A crise da NATO
08 mai, 2026
Os países europeus são chamados a investir mais na defesa. Mas vai demorar anos até esse investimento compensar a saída dos EUA.
Foram retirados da Alemanha cinco mil soldados americanos ali destacados. Tentando evitar problemas com o presidente dos EUA, o secretário-geral da NATO Mark Rutte disse que os aliados europeus da Aliança apoiam os EUA e compreendem a desilusão de Trump com os países que colocaram reservas à posição americana quanto à guerra com o Irão.
M. Rutte lembrou ainda que vários países da NATO, como Portugal, autorizaram a utilização de bases no seu território no âmbito da ofensiva dos EUA contra o Irão. Por outras palavras, não é este o momento de os americanos se afastarem da NATO.

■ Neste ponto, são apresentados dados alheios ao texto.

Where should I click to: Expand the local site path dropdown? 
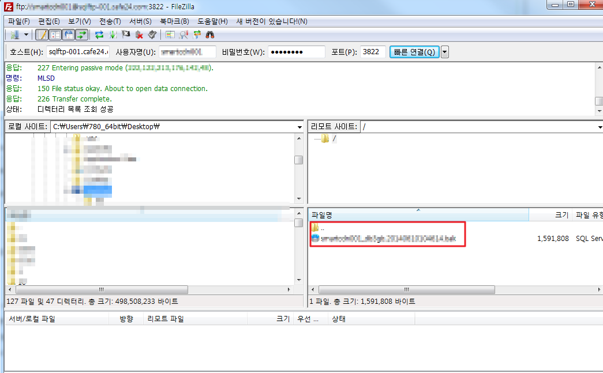click(x=299, y=127)
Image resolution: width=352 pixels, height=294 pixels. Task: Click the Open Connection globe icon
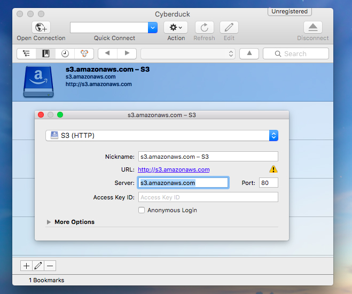click(41, 28)
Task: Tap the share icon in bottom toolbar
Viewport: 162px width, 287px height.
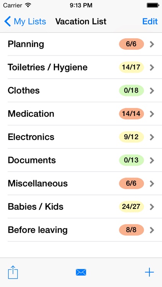Action: tap(13, 272)
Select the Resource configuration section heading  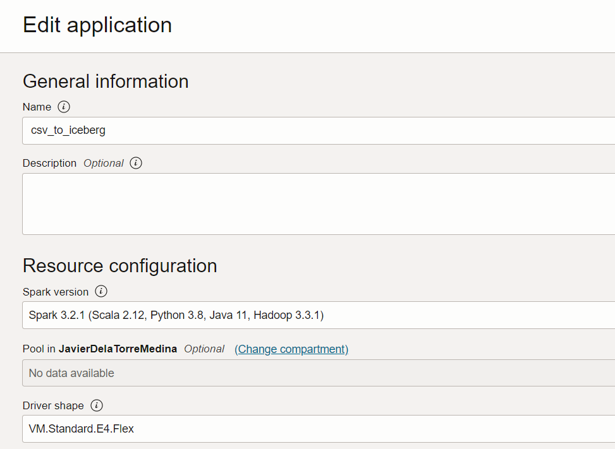[x=119, y=266]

Estas declarações mostram a crise que a NATO está a atravessar. Há fundadas dúvidas sobre o empenho dos EUA de Trump na manutenção da aliança atlântica, até há pouco a mais bem sucedida aliança defensiva da história.

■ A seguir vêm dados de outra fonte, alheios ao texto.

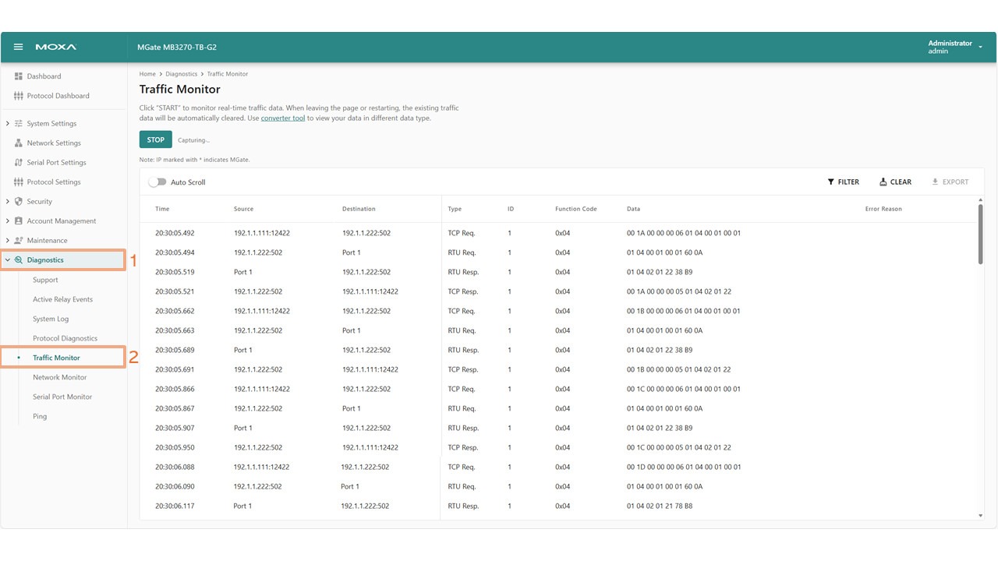This screenshot has width=998, height=561.
Task: Select the System Log menu item
Action: tap(51, 319)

Claro que os países europeus sabem que vão ter que investir muito mais na área da defesa. Mas compensar uma saída dos EUA da aliança levará anos a concretizar. Por isso os europeus se esforçam por retardar a eventual saída americana da NATO, tentando pelo menos adiar o afastamento dos EUA para quando a defesa dos países europeus for mais credível.
É certo que a combatividade dos ucranianos, que têm multiplicado os ataques a alvos na Rússia (no mês de Abril a Ucrânia fez 21 ataques contra infraestruturas energéticas russas), tornam menos provável um ataque russo eminente. Mas tardará anos até os países europeus terem construído uma defesa digna desse nome e menos dependente dos EUA.
Até lá, a NATO tem de viver num clima de risco, que aconselha a evitar discursos e declarações menos conscientes dessa situação.